Der Schotte als solcher kann sich nicht über allzu viel freuen. Das Ungeheuer von Loch Ness ist immer noch nicht gefunden, im Fußball verlieren die Schotten dauernd gegen die Engländer, der Dudelsack wird selbst vom Free Jazz ignoriert, und Telefonmast-Werfen bei den Highland games ist zwar zweifellos eine hochspannende Sache. Aber international ist der Durchbruch halt immer noch nicht gelungen.

Wie haben sie also gejubelt in Schottland, im Februar, bei den Olympischen Winterspielen von Salt Lake City. Ein gewisser Alain Baxter hatte die Bronzemedaille geholt. Bronze im Slalom! Ein Schotte holt eine Medaille im alpinen Skisport. Das gab es noch nie.
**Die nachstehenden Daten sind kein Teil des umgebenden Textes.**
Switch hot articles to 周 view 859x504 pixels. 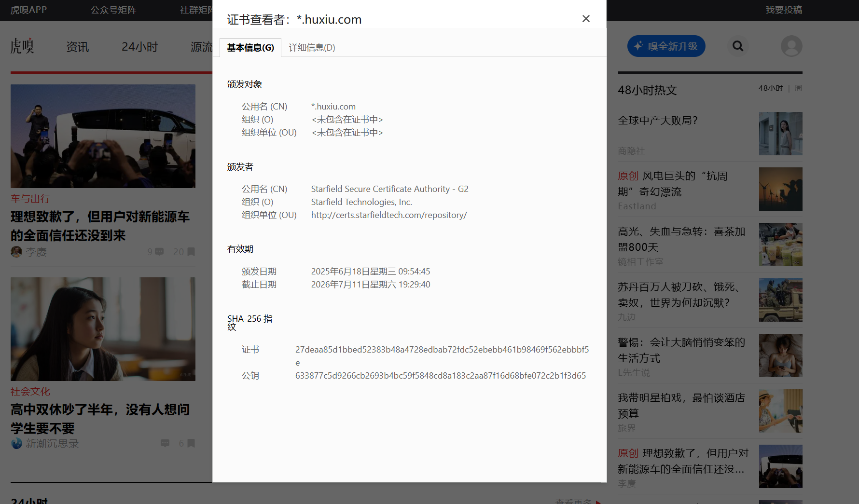coord(798,88)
Spielte es da eine Rolle, dass Baxters Vorname Alain reichlich unschottisch klingt und viele seiner Landsleute gar nicht wussten, dass es alpinen Slalom überhaupt gibt? Peanuts!
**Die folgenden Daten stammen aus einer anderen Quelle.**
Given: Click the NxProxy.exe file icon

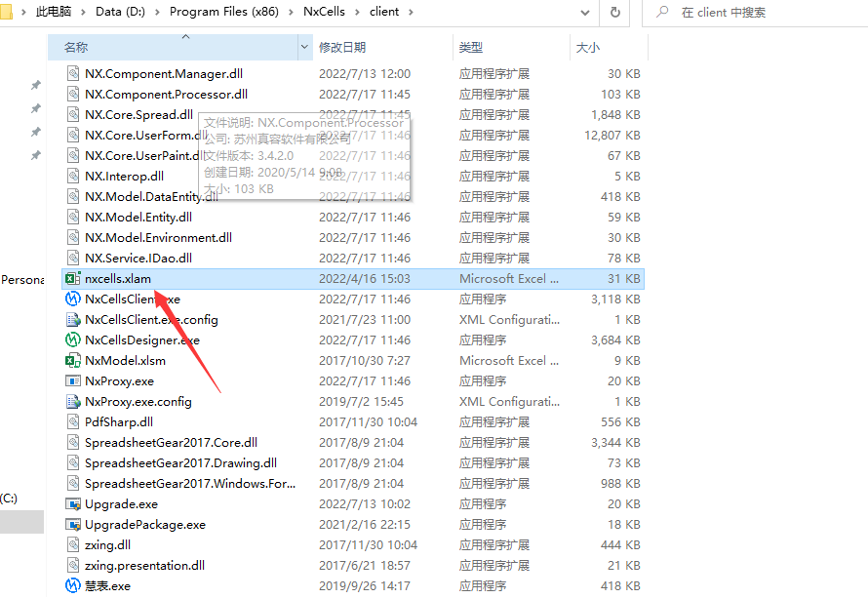Looking at the screenshot, I should pos(72,381).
Aber jetzt ist die Situation der schottischen Ski-Szene wieder so wie das übliche Wetter auf der Insel. Trübe und trostlos. Denn Alain Baxter hat seine Bronzemedaille verloren, weil er gedopt war mit Methamphetaminen. Das IOC fährt ja zurzeit einen sehr harten Anti-Doping-Kurs, deshalb hat es gestern nicht bloß Baxter die Medaille weggenommen, sondern nachträglich auch den ebenfalls gedopten weißrussischen Eishockeyspieler Pankow disqualifiziert. Pankows Teamarzt Lositzki wurde gleich noch für die Olympischen Spiele 2004 und 2006 gesperrt.

Dabei hätten sie doch so sehr etwas zum Festhalten benötigt, die Schotten. Ein Idol, das man feiern kann. Irgendwie müssen sie doch ihren aktuellen Schicksalsschlag abfedern. Am Mittwoch hat Berti Vogts gegen Frankreich sein erstes Spiel als schottischer Fußball-Nationaltrainer.